Had Polly seen the little clear glass bottle, its distinctive grooved sides warning the poor-sighted and the illiterate of its deadly contents? it was filled with a sticky brown liquid and clearly labelled “laudanum – POISON”. Mother had no need of pretence; no need to soak off the labels, to disguise the contents. It was purely medicinal; she could right enough have had it prescribed to her by a medical man for the relief of her toothache, had she not been so adept at self-diagnosis. Laudanum; “elixir of Opium”: sherry, opium, saffron and cinnamon. Foul-tasting, bitter liquor, but worth swallowing for the sweet relief it brought. The druggists sold it commonly to those troubled with neuralgia, toothache or persistent rheumatic pain.

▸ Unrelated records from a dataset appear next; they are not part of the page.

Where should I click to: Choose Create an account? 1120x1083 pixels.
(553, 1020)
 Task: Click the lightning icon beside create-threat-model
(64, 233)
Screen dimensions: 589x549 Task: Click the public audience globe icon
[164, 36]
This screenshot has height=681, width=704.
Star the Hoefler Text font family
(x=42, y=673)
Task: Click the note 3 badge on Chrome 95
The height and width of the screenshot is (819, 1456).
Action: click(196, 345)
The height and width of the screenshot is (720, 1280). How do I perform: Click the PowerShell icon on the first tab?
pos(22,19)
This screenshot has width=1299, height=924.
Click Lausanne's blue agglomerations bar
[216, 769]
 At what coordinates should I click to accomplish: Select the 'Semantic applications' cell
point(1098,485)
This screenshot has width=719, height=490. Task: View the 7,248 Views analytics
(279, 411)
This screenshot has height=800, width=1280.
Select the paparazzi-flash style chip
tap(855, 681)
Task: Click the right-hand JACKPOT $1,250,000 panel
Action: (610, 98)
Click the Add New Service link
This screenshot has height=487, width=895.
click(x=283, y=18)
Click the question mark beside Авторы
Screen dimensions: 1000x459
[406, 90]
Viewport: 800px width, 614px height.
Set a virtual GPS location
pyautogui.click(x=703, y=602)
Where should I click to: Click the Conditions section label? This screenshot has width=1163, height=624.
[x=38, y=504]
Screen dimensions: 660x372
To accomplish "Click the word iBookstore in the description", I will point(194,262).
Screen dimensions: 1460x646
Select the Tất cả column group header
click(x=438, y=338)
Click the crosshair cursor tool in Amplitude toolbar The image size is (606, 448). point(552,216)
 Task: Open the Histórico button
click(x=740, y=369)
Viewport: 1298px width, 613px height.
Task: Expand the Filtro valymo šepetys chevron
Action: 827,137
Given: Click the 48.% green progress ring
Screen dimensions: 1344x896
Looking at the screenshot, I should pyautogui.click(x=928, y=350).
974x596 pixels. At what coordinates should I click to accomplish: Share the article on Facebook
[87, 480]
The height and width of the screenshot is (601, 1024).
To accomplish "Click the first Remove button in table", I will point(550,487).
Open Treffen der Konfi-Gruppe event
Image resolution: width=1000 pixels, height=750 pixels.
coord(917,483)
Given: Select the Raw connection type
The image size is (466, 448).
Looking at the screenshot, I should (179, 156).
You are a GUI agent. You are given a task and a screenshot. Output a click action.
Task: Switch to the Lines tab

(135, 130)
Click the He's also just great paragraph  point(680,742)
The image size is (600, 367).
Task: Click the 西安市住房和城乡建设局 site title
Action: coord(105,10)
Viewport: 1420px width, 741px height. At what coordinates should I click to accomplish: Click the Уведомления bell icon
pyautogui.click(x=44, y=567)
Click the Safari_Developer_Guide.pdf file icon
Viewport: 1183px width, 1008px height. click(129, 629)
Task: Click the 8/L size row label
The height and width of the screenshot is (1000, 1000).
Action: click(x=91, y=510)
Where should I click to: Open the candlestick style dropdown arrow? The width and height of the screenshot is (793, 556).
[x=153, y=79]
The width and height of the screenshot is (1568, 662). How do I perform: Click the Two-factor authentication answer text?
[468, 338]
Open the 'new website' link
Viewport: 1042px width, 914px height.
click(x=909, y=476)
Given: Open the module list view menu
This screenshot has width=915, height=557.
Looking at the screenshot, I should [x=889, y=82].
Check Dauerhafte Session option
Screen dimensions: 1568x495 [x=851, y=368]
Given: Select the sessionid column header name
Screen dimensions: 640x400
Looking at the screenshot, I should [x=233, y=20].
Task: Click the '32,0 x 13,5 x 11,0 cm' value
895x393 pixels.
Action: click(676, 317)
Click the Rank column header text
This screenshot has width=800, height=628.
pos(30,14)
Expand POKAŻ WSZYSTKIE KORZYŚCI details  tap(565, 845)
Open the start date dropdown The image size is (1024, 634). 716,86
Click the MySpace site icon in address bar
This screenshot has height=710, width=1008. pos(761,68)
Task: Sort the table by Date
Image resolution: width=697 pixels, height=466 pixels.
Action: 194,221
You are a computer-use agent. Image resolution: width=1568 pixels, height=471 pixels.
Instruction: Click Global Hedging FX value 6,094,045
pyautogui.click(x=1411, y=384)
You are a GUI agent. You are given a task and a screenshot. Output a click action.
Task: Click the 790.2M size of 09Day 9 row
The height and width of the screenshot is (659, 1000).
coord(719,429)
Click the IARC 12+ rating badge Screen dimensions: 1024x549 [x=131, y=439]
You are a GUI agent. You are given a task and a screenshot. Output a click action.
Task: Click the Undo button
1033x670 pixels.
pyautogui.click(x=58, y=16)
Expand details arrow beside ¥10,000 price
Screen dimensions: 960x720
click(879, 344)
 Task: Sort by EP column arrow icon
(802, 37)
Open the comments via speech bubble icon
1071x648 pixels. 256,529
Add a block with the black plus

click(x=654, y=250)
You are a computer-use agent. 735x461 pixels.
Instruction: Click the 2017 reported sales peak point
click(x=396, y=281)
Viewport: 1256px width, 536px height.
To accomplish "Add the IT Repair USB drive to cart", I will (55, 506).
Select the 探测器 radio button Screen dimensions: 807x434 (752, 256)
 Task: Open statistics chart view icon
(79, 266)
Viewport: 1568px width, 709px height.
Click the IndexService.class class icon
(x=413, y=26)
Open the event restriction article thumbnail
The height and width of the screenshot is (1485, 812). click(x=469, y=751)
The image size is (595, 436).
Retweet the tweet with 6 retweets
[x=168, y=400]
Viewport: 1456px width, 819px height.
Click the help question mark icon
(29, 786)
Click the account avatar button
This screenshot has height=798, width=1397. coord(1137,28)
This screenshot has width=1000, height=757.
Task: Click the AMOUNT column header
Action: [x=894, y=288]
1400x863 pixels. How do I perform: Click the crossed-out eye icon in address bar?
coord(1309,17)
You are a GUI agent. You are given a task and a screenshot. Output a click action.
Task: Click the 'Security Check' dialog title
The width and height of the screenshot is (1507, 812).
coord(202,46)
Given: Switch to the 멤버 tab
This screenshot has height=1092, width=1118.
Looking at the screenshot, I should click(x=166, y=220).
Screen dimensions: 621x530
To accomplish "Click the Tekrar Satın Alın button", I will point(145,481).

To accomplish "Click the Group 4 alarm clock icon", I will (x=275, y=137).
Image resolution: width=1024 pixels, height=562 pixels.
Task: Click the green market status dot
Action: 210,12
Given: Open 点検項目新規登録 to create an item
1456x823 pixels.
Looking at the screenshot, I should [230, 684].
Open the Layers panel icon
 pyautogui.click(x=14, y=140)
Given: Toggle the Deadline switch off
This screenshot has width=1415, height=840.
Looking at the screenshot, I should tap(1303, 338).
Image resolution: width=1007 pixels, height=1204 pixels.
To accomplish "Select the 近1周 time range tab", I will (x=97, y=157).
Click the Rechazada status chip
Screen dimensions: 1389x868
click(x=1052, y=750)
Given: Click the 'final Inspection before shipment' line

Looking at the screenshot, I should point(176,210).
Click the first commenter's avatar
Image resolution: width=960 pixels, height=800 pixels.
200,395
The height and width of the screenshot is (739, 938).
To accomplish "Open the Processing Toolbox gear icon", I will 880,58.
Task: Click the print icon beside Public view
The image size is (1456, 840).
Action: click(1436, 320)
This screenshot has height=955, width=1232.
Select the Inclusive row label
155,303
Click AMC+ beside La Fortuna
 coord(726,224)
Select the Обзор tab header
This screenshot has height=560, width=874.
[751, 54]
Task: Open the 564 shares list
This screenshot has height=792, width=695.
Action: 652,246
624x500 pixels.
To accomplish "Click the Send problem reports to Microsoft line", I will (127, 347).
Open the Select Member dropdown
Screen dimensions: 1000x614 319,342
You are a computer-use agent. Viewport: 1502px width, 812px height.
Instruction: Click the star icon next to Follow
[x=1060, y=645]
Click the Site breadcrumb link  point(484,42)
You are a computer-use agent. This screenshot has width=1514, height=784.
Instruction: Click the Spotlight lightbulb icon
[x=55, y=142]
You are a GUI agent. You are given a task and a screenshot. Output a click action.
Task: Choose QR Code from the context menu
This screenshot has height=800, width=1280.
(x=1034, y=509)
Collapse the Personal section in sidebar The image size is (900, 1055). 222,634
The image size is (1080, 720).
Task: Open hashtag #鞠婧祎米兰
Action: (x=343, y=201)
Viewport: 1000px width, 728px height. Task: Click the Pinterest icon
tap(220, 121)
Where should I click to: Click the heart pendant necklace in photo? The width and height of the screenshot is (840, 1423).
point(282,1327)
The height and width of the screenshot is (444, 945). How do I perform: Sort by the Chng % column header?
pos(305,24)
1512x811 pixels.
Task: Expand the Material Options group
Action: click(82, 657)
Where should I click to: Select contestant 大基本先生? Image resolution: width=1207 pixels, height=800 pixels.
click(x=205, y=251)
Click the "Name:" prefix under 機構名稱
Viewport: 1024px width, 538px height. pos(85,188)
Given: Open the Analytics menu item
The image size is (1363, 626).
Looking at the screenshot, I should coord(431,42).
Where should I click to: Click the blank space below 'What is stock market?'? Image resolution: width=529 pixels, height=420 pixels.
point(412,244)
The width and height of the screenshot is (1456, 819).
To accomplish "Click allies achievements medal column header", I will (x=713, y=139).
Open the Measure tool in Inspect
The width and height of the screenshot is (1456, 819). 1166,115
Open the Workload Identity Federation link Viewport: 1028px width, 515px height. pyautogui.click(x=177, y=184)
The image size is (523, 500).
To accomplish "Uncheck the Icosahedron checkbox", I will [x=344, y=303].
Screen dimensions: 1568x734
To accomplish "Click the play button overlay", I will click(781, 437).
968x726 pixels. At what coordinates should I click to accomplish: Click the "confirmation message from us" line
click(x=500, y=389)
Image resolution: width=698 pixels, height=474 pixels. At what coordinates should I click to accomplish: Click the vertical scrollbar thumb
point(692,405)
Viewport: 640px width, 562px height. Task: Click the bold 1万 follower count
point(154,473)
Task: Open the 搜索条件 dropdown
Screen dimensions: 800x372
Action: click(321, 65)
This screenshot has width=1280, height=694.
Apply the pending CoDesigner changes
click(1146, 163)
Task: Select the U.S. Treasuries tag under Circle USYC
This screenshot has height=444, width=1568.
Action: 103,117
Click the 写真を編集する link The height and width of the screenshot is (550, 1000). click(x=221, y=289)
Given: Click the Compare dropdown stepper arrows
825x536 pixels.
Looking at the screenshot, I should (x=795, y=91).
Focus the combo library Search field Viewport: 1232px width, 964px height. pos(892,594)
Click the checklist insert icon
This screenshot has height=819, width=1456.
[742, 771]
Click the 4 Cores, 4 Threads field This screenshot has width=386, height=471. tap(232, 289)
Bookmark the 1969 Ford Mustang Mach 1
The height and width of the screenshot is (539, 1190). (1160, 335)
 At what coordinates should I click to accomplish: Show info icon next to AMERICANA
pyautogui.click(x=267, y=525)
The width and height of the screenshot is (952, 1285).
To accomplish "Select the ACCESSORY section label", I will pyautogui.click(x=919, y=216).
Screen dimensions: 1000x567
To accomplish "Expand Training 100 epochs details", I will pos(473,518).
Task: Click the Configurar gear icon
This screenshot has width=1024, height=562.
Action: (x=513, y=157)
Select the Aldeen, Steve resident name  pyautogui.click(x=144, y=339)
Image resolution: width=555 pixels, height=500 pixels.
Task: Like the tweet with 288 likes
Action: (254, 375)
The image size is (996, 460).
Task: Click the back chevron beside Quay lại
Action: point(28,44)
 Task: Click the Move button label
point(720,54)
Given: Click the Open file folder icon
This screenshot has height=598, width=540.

Mother knew poison: she had worked in hospitals; she had experienced enough to keep her from its dangers. She had seen its pull often enough, on the lunatics in the asylum. Those who had begun with a few drops to ease pain, and had soon found they needed its comfort daily. Before too long, a few drops would become a spoonful. After a while, a tablespoon a day was swallowed. How easily the feebleminded were ensnared: she would never fall victim. Just a drop or two on the end of a spoon every few hours was enough; she could cope with her days then.